Initial MMC test samples were made using preforms comprising “blown” KAOWOOL fiber reinforcements made by Thermal Ceramics Corporation, Augusta, Ga., by impinging a high velocity air jet against a molten stream of Kaolin (aluminosilicate) in a manner that the high velocity air jet disperses the molten ceramic into droplets, approximately one-half of which are elongated into a fibrous form before they solidify and the remainder of which solidify into incidental non-fibrous particles known as “shot” particles. The “blown” KAOWOOL fibers typically have an average length of 100 microns and average diameter of 3 microns with an average aspect ratio of 30. The “shot” particles typically comprise hollow, approximately spheroid KAOWOOL shells in a size range from about 30 to 100 microns diameter. The manufacturer separated most of the incidental KAOWOOL “shot” particles from the KAOWOOL fibers using a hydrocyclone followed by ultrasonic elutriation. However, even after these separation operations, the “blown” KAOWOOL fibers include not only the desired fibers for reinforcement purposes in practice of the invention, but also a small amount of the “shot particles” formed incidental to the fibers as explained above.
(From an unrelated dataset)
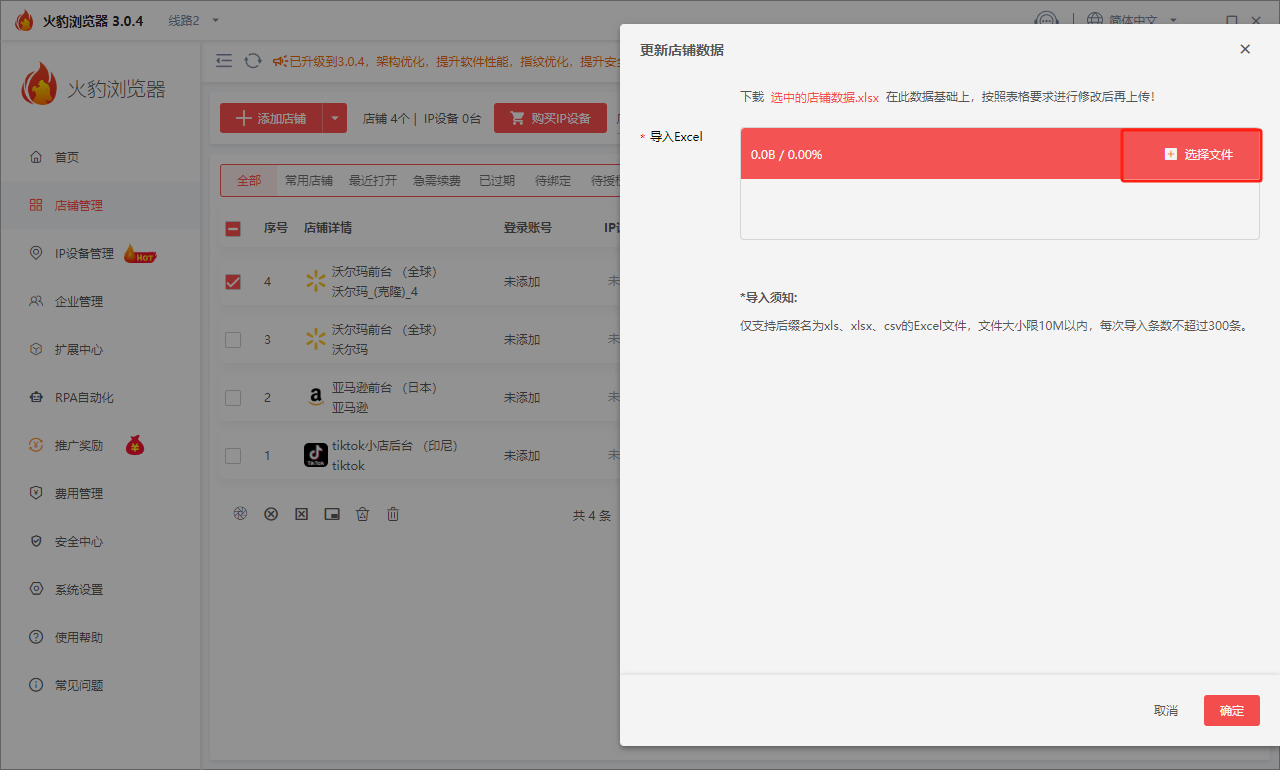Uncheck the checkbox for store row 4

tap(233, 282)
Removal of all of the “shot” particles from the elongated fibers has been impractical and/or impossible to date as a result of the large number of “shot” particles present. The “blown” KAOWOOL fibers include as a result a small fraction (e.g. approximately 1 volume %) of non-fibrous “shot” particles in the total mixture after the aforementioned separation operations.
Preforms comprising the “blown” KAOWOOL fibers together with the incidental “shot particles” were provided by Thermal Ceramic Corporation with the fibers/particles bonded together using a colloidal silica binder (e.g. 5 weight % colloidal silica and balance water) applied as a coating on the fibers/particles. The preforms were provided with a disc configuration having dimensions of 10 centimeters (cm) diameter×1.5 cm thick. The preforms were made by the process of vacuum forming by Thermal Ceramics Corporation.
The porous preforms were infiltrated with molten 339 aluminum alloy by squeeze casting using a preform temperature of 600 degrees C, metal temperature of 710 degrees C, and final applied squeeze pressure of approximately 70 MPa. MMC castings were made having 7, 15, and 23 volume % of the “blown” KAOWOOL fibers/particles relative to the total volume of each MMC casting. The MMC castings were aged for 8 hours at 210 degrees C to produce a so-called T5 heat treat condition prior to machining of cylindrical fatigue specimens from the aged castings. The fatigue specimens were machined in accordance with ASTM specification E446-96. The gauge section of each specimen was polished parallel to the cylindrical axis with diamond paste to ensure that there were no circumferential scratches perpendicular to the axis. The polished specimens were aged at 300 degrees C for 200 hours prior to cyclic fatigue testing at 300 degrees C under load control with R=−1 at 30 Hz.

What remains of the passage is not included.